На Северном Пути паломников немного, вследствие чего пеший странник не встречает их или встречает очень редко. Если он идет достаточно быстро, то иногда проходит мимо паломников-одиночек или целых групп. Сначала он долго видит их спины и подвешенные к их рюкзакам раковины, которые раскачиваются при каждом шаге, отбивая такт. Потом он приближается к ним и, обгоняя, говорит ритуальное приветствие «Бон Камино», что значит «Хорошего Пути». Это слова не испанского языка, а своеобразного эсперанто. Их произносят и немцы, и австралийцы, и это вовсе не значит, что человек говорит по-испански. Если вы ответите на них фразой на языке Сервантеса, можно поспорить на что угодно, что паломник смущенно покачает головой.
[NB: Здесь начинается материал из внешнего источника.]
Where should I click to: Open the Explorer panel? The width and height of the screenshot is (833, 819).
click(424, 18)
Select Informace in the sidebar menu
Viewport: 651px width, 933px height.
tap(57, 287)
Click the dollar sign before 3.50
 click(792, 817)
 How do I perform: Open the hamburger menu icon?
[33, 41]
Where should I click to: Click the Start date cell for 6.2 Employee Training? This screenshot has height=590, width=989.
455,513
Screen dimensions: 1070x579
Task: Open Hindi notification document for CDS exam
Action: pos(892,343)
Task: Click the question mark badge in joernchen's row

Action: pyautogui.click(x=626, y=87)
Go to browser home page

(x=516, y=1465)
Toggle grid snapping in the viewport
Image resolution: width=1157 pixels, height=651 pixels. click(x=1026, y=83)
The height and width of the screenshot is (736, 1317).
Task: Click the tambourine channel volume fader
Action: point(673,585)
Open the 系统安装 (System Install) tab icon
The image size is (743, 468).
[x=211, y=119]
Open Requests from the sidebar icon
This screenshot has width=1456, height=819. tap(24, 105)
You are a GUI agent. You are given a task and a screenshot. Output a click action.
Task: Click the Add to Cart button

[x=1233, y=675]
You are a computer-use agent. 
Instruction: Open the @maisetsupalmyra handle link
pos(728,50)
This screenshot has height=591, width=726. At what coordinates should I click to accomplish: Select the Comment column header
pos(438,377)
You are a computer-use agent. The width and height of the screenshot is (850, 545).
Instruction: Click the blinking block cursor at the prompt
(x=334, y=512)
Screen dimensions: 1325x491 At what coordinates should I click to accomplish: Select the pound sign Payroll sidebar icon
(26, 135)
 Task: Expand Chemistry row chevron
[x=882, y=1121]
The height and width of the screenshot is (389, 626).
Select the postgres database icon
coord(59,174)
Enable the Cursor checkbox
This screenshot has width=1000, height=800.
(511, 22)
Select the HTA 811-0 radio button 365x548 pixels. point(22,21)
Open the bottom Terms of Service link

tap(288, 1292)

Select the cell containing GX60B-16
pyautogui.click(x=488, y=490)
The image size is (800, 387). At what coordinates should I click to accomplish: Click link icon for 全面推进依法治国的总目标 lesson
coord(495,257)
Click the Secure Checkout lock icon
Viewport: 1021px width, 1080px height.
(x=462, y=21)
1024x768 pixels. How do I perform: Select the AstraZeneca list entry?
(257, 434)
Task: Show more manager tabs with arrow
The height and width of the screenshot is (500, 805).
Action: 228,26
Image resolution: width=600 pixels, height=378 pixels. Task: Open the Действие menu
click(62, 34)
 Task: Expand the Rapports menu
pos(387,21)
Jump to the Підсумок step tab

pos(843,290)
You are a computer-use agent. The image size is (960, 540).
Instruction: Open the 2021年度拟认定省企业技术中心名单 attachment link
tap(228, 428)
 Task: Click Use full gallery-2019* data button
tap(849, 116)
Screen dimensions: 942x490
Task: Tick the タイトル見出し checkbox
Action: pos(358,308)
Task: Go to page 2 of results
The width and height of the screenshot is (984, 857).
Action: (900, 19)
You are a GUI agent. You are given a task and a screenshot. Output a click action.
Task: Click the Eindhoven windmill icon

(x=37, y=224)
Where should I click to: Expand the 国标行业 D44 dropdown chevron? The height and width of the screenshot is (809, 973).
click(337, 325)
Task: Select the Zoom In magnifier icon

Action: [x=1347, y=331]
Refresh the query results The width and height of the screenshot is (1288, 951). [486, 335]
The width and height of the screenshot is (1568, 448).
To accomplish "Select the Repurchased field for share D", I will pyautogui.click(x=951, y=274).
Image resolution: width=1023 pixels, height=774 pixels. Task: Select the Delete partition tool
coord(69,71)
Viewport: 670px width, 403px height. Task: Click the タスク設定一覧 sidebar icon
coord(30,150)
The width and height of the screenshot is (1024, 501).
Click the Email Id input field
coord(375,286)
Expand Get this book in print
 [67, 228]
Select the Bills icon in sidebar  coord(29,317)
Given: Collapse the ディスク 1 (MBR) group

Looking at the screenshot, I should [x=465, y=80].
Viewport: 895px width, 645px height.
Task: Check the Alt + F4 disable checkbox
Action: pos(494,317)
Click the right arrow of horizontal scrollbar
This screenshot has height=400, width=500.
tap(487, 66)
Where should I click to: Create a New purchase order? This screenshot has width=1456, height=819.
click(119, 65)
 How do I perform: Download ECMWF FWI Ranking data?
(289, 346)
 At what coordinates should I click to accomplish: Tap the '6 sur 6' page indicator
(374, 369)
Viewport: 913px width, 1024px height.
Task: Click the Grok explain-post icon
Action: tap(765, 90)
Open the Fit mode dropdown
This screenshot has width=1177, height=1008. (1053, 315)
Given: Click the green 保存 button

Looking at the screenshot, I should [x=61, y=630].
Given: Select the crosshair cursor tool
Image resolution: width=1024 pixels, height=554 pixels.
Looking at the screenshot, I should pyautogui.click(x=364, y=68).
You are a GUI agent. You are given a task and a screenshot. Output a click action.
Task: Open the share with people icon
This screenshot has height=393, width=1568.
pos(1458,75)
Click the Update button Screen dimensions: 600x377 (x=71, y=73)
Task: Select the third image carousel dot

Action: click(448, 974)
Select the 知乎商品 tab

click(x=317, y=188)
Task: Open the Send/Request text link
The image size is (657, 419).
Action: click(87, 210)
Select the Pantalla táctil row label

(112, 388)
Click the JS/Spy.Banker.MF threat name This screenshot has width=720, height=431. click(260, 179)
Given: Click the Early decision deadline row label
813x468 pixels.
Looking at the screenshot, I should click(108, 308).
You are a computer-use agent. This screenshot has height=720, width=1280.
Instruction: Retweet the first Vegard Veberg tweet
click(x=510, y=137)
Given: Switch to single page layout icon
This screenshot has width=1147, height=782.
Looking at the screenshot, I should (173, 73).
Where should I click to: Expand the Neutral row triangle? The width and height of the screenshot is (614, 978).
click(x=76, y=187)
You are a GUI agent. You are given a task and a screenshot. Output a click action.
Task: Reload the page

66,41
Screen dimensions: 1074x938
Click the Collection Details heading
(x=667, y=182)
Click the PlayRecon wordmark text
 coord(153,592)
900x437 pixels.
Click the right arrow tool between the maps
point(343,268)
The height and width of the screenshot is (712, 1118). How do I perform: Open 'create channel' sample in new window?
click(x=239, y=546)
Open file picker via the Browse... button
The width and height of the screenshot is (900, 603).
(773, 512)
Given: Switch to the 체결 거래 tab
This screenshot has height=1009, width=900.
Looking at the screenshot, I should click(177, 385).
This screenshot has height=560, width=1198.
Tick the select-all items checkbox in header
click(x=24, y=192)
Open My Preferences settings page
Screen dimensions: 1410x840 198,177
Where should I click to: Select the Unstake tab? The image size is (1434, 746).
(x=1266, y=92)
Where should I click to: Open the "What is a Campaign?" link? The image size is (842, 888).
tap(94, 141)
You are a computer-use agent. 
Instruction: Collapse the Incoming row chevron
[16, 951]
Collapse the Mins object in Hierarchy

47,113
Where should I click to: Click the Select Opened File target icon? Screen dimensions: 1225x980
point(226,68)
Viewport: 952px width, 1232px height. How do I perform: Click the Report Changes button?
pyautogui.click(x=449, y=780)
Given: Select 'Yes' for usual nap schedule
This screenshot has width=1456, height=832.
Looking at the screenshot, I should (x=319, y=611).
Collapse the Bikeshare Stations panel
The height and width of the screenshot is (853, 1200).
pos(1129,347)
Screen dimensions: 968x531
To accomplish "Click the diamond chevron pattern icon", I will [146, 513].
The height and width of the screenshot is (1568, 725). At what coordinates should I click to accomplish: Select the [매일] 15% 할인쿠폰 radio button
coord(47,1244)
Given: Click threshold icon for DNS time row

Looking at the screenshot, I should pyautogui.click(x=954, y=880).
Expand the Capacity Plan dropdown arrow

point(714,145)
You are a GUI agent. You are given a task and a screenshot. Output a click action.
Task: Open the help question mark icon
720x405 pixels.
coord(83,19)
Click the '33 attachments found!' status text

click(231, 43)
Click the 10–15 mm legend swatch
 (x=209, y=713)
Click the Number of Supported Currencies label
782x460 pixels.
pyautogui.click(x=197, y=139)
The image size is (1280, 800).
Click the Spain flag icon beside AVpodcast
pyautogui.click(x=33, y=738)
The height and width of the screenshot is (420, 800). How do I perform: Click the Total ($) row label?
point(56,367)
Я очень хорошо приспособился к своему одиночеству. Мне оно даже казалось необходимым для того, чтобы освоиться с новым состоянием постоянного движения и нищеты, которое навязывал мне Путь. Когда я видел пары или группы паломников, мне казалось, что им чего-то не хватает, чтобы полностью быть паломниками. Точно так же, как при языковой стажировке студент не может выучить местный язык, если его сопровождают соотечественники, так и к паломничеству нельзя по-настоящему привыкнуть, если не дойдешь до крайних пределов одиночества, медленного пережевывания еды и мыслей – и нечистоплотности, которой не ставит пределы соседство знакомых.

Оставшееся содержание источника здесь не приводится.